SUPPLIED DATA |

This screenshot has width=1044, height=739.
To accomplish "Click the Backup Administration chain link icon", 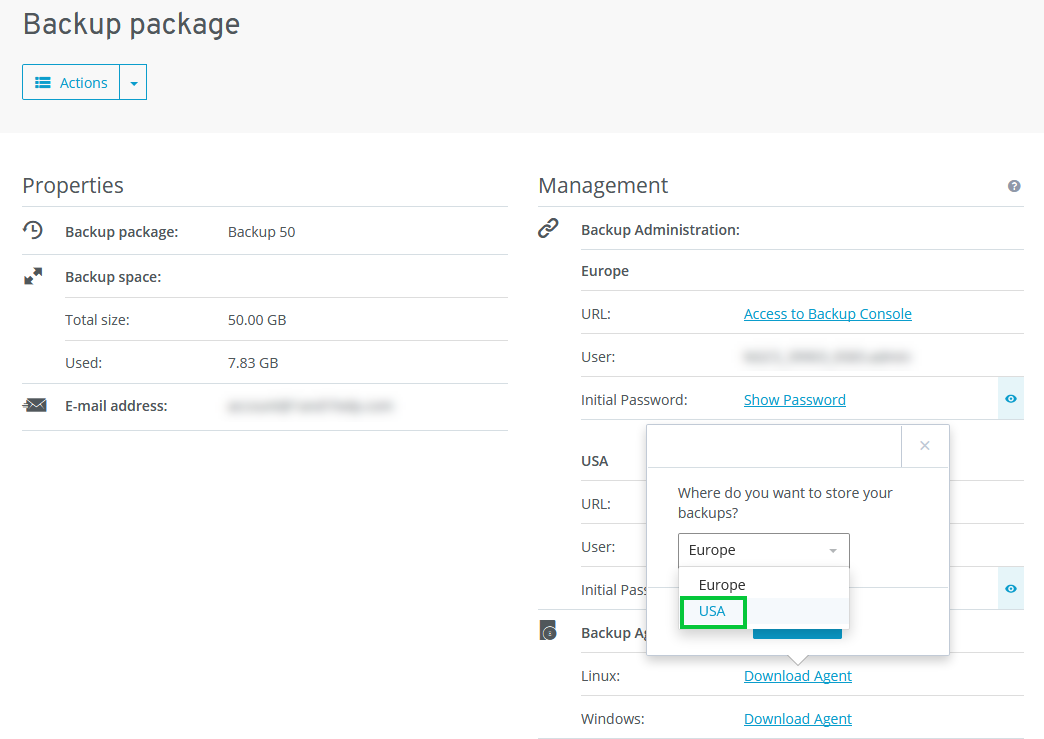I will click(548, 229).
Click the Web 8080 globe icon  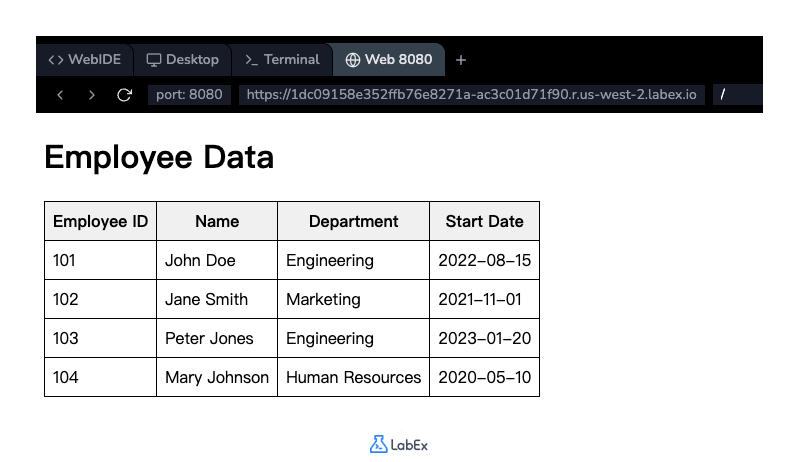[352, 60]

...

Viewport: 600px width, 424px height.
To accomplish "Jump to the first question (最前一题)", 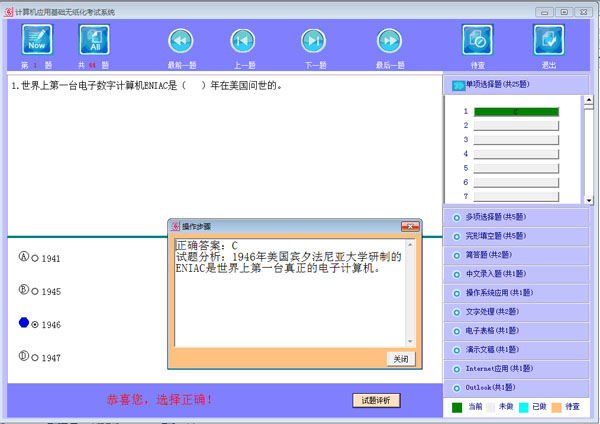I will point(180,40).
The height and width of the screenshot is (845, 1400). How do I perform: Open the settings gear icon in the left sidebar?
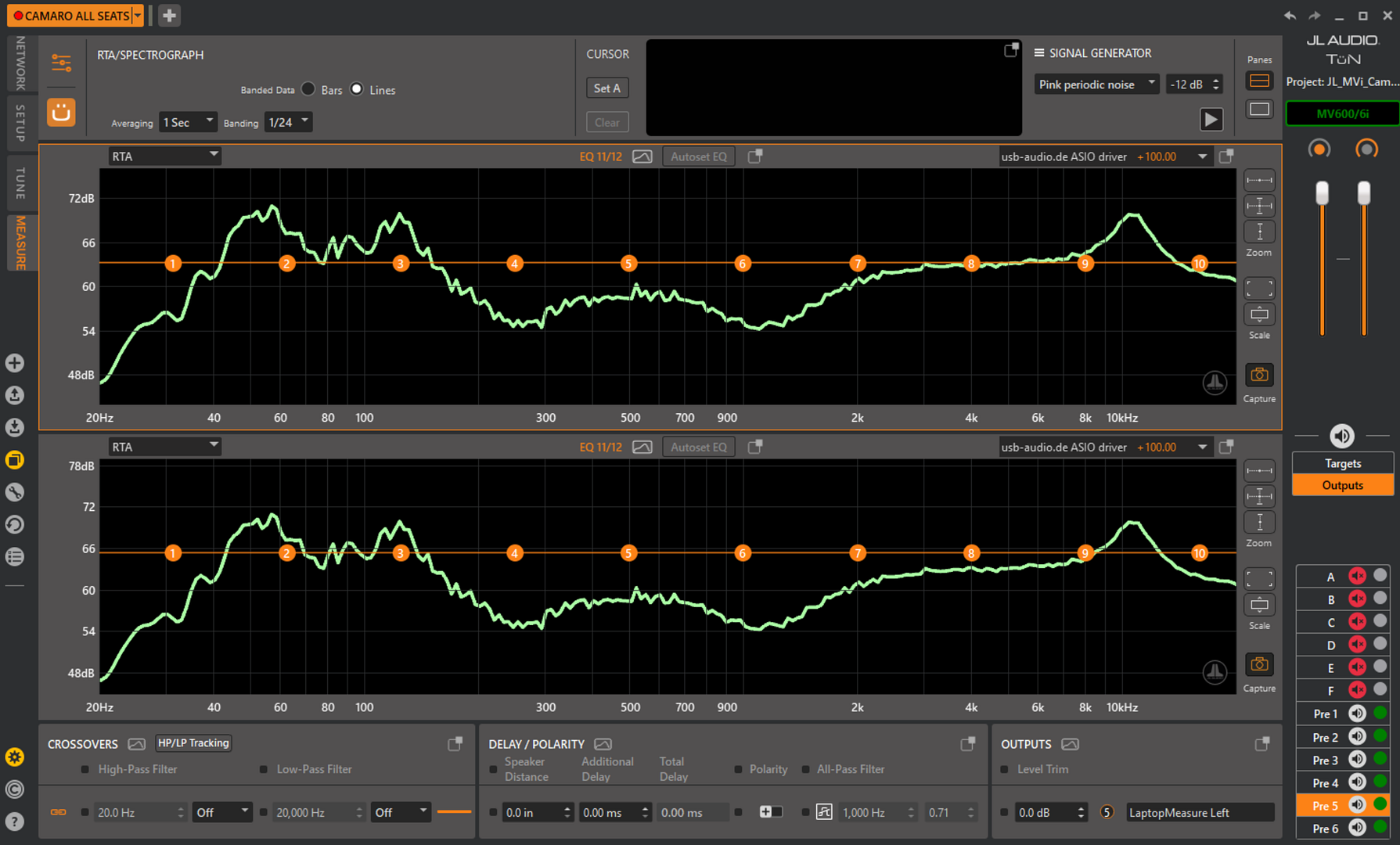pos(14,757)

* * *

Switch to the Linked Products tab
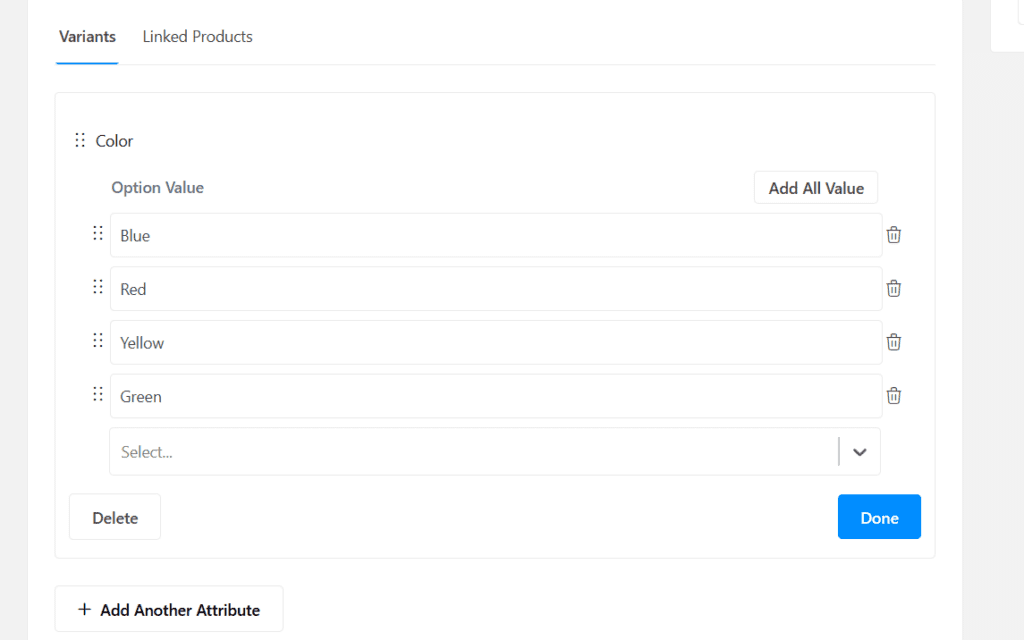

GIVEN REQUEST | Format the lines of the records above, starting with the line that contains "The height and" and going on through the line that contains "pos(14,757)", as a Markdown table with the columns No. and Text, numbering each row, skipping blank lines, and leaving the pictures out.

THE COMPLETED TASK |
| No. | Text |
|---|---|
| 1 | The height and width of the screenshot is (845, 1400). How do I perform: Open the settings gear icon in the left sidebar? |
| 2 | pos(14,757) |